Stored records:
⟨
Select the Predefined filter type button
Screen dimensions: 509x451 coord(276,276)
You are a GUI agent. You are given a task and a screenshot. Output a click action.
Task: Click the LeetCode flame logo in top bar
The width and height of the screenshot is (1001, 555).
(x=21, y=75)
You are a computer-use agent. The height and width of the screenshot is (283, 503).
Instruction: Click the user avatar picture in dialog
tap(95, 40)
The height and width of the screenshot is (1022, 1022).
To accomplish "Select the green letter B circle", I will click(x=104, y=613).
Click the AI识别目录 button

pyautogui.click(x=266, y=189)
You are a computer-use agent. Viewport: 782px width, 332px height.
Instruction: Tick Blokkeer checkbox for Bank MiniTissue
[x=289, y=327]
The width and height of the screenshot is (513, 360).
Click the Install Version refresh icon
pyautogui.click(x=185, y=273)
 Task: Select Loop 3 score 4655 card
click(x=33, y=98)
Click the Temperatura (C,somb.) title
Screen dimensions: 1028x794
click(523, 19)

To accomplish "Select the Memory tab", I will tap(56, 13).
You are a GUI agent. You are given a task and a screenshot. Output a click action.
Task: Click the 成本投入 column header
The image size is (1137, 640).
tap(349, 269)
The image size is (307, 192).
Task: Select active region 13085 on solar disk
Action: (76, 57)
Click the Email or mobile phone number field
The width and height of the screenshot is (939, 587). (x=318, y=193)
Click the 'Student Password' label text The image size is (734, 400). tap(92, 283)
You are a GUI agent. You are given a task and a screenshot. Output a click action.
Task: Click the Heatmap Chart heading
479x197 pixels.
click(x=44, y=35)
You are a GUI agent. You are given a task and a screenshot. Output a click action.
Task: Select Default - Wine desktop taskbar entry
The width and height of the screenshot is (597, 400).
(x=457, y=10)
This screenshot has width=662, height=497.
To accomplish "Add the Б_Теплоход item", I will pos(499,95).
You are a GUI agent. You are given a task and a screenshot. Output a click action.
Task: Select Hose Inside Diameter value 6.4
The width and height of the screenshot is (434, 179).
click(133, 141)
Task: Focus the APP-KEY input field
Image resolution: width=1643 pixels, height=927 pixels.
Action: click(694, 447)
⟩
→ Instructions to follow:
Every entry is to be restated exactly, with no line dropped.

→ Answer section:
Select the Predefined filter type button
Screen dimensions: 509x451 coord(276,276)
You are a GUI agent. You are given a task and a screenshot. Output a click action.
Task: Click the LeetCode flame logo in top bar
The width and height of the screenshot is (1001, 555).
(x=21, y=75)
You are a computer-use agent. The height and width of the screenshot is (283, 503).
Instruction: Click the user avatar picture in dialog
tap(95, 40)
The height and width of the screenshot is (1022, 1022).
To accomplish "Select the green letter B circle", I will click(x=104, y=613).
Click the AI识别目录 button

pyautogui.click(x=266, y=189)
You are a computer-use agent. Viewport: 782px width, 332px height.
Instruction: Tick Blokkeer checkbox for Bank MiniTissue
[x=289, y=327]
The width and height of the screenshot is (513, 360).
Click the Install Version refresh icon
pyautogui.click(x=185, y=273)
 Task: Select Loop 3 score 4655 card
click(x=33, y=98)
Click the Temperatura (C,somb.) title
Screen dimensions: 1028x794
click(523, 19)

To accomplish "Select the Memory tab", I will tap(56, 13).
You are a GUI agent. You are given a task and a screenshot. Output a click action.
Task: Click the 成本投入 column header
The image size is (1137, 640).
tap(349, 269)
The image size is (307, 192).
Task: Select active region 13085 on solar disk
Action: (76, 57)
Click the Email or mobile phone number field
The width and height of the screenshot is (939, 587). (x=318, y=193)
Click the 'Student Password' label text The image size is (734, 400). tap(92, 283)
You are a GUI agent. You are given a task and a screenshot. Output a click action.
Task: Click the Heatmap Chart heading
479x197 pixels.
click(x=44, y=35)
You are a GUI agent. You are given a task and a screenshot. Output a click action.
Task: Select Default - Wine desktop taskbar entry
The width and height of the screenshot is (597, 400).
(x=457, y=10)
This screenshot has width=662, height=497.
To accomplish "Add the Б_Теплоход item", I will pos(499,95).
You are a GUI agent. You are given a task and a screenshot. Output a click action.
Task: Select Hose Inside Diameter value 6.4
The width and height of the screenshot is (434, 179).
click(133, 141)
Task: Focus the APP-KEY input field
Image resolution: width=1643 pixels, height=927 pixels.
Action: click(694, 447)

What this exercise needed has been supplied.